### Lavoro da svolgere
Per favore, indica a quale anno l'estratto fornito più sotto data il Théâtre expérimental à transformations multiples di Alain Bourbonnais.

### Estratto fornito
--

Dopo la seconda guerra mondiale le tendenze prevalenti sembrano essere due, apparentemente opposte, in realtà complementari: da un lato la ricerca di sempre nuove opportunità tecniche attraverso un massimo di indeterminatezza e di flessibilità, secondo un punto di vista alienato agli imperativi della scenotecnica e dimentico del rapporto con la città (Théâtre expérimental à transformations multiples di Alain Bourbonnais, 1963, dove la connotazione tipica dell’assetto teatrale è dissolta in un assetto informale e continuamente cangevole); dall’altro lato la tendenza a concentrare, soprattutto nelle grandi aree metropolitane, vere e proprie cittadelle teatrali specializzate, dove molteplici edifici garantiscono la compresenza di tutti i generi e di tutte le performances, come il Lincoln Center di New York o l’area di South Bank sulle rive del Tamigi a Londra. Mentre l’esperienza più recente di alcuni maestri dell’architettura italiana (Gardella e Rossi a Genova, Aymonino a Avellino, Canella a Taranto, Gregotti alla Bicocca) di fronte al compito di progettare un teatro d’opera sembra riproporre l’antica alternativa tipologica tra “teatro all’italiana”, con sala a palchi, e “teatro alla tedesca”, con sala a settore anfiteatrale. Se questo in estrema sintesi, necessariamente schematica, è l’excursus tipologico dell’edificio teatrale proposto, con altra profondità e ricchezza di argomentazioni, da Canella a introduzione dello studio sul sistema teatrale milanese, il caso di Milano viene indagato nelle sue specificità contestuali attraverso una successione di soglie storiche che, grosso modo di cinquantennio in cinquantennio, dai teatri di corte seicenteschi di Palazzo Ducale arriva al secondo dopoguerra fino ai primi anni Sessanta.

--

### Materiale
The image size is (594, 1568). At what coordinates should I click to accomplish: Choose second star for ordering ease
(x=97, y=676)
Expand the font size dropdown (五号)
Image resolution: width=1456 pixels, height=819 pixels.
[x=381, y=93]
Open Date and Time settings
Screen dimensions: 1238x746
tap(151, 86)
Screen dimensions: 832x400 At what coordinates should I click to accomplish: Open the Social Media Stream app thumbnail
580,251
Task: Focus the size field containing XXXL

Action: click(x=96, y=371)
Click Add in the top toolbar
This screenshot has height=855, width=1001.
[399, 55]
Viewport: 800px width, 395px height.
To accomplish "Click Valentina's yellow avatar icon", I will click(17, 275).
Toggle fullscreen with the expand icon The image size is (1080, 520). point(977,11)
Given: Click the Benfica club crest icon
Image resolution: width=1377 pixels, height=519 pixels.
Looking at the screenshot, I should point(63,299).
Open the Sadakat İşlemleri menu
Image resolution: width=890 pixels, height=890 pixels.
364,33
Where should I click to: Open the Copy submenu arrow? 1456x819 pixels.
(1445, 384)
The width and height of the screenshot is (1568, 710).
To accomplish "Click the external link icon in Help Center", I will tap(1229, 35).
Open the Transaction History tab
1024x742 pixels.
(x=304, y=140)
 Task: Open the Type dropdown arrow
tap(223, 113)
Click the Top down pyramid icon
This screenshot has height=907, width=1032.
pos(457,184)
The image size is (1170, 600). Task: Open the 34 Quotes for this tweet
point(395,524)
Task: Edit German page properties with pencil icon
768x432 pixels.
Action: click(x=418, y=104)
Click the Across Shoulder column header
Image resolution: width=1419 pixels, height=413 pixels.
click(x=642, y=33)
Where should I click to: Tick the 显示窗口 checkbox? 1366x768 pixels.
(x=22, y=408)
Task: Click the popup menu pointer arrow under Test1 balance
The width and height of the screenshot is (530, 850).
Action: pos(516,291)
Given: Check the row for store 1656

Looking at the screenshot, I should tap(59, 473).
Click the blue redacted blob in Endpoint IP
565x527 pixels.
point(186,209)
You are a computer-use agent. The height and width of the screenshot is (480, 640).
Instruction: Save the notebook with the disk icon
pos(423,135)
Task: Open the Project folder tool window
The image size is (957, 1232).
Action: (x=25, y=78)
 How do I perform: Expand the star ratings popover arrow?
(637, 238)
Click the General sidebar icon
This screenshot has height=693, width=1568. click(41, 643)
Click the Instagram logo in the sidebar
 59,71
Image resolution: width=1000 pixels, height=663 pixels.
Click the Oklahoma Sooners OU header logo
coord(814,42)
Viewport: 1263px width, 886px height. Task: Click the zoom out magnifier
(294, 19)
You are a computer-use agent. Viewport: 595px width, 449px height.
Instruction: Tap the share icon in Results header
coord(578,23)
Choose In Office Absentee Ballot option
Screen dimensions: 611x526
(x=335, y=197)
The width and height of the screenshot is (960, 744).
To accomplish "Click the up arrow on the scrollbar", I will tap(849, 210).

--

### Soluzione del problema
Al 1963.